Yesterday was Ka Māuikiʻikiʻi o ke Kauwela, the Summer Solstice, when ka Lā (the Sun) reaches its zenith over Ke Alanui Polohiwa a Kāne, the Tropic of Cancer (according to Kamakau), or in the Pukui and Elbert Hawaiian Dictionary, Pōʻaiolu ʻĀkau.  Whatever or whichever we call it, itʻs the line demarking the northernmost seasonal reach of the sun at 23.5 degrees north latitude.  Where lies Mokumanamana, if you recall those recent posts.

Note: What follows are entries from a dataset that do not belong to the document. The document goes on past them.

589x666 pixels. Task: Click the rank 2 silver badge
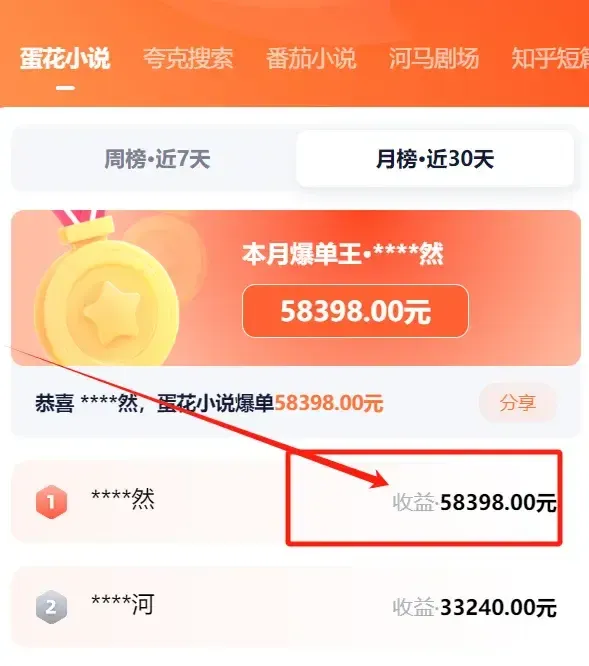[51, 607]
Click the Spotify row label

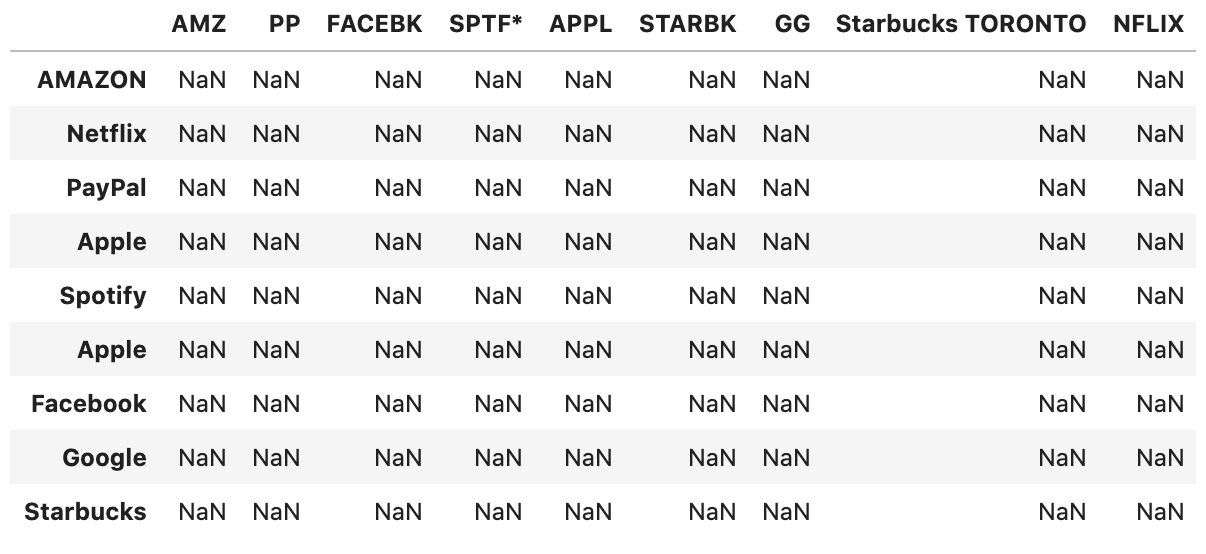pyautogui.click(x=103, y=296)
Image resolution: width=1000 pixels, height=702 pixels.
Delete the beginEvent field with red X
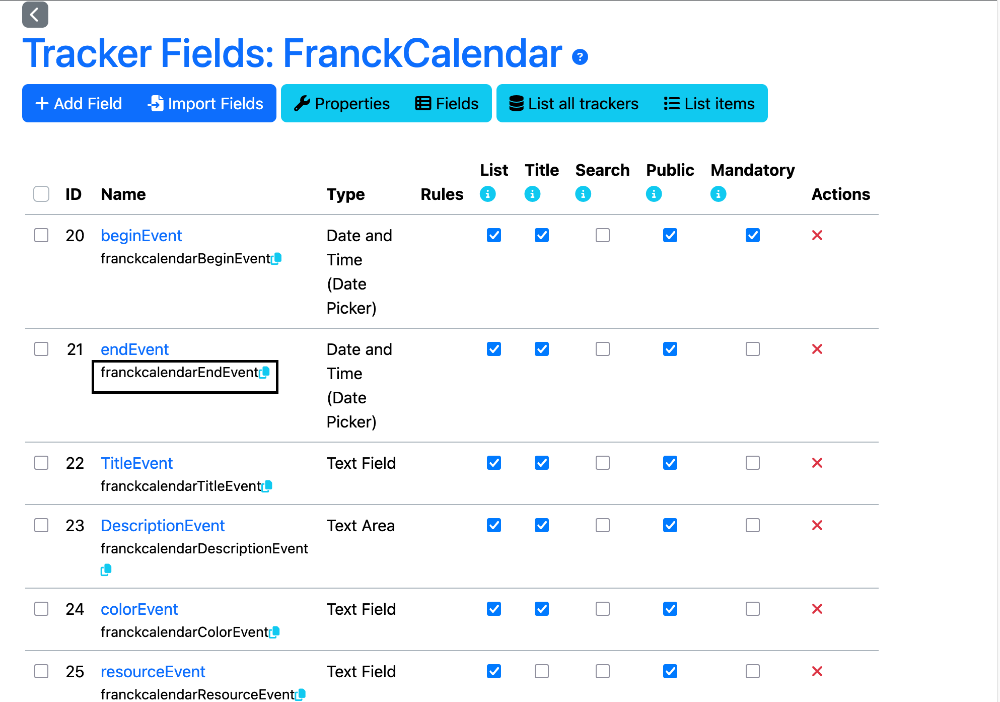pos(817,235)
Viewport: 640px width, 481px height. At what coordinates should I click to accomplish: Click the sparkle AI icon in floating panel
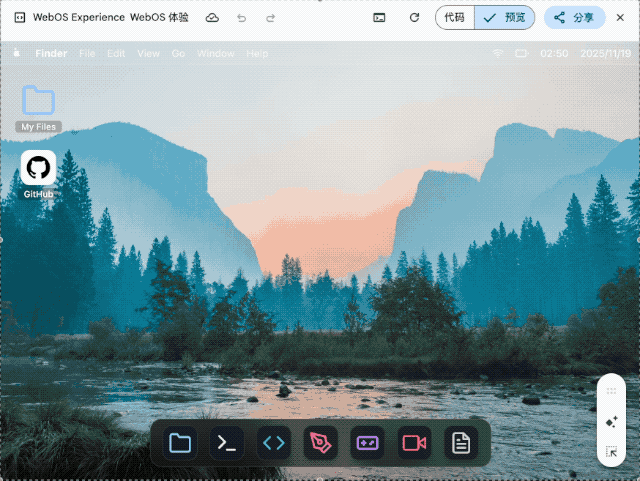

On its way there, the sun passes directly overhead in Hawaiʻi on a succession of dates, depending on latitude.  Here in Volcano, we noted what is locally called Lāhainā Noon on May 16 at 1217p, and will note the return of the sun as it heads south on July 25 at 1227p.  Looking at Google Earth, my hale is at 19.430078dN and 155.217248dW.

Weʻre fortunate if the day is clear and we can observe shadows.



And indeed, up here, May 16 was a beaut of a day, and so we washed and hung the sheets outside.  Note the vertical shadows...

Solstice Sunrise here (actually, a bit after sunrise, so sun was able to cast nearly tree-free shadow on wall) was clear...now we watch as shadows move to the right...till Ka Māuikiʻikiʻi o ka Hoʻoilo (Winter Solstice).




And to commemorate the Summer Solstice, yesterday I ventured to Keanakākoʻi with a group of good friends.  Hawaiʻi Volcanoes NP reopened this past Monday, and the absence of tourists makes it an even greater pleasure to roam the park.  It was excellent to see local families out and about, enjoying our park.  

For the first time in 6+ months I made it to KKOI and back.  Slow and steady, helped along with a bit of precautionary Aleve, a few changes were noted.  Mainly (and it might be difficult to make out) the finely pulverized pōhaku grey-streaking the wall of the Lua, especially on the Kaʻū-side (left) of image.


And yesterday, while waiting for me to catch up, it was nap time for companions...



A sweet image-memory for a special day.  Thanks for sharing, jc.

Nūnī feels better than I thought it would today, and I look forward to many many more walks!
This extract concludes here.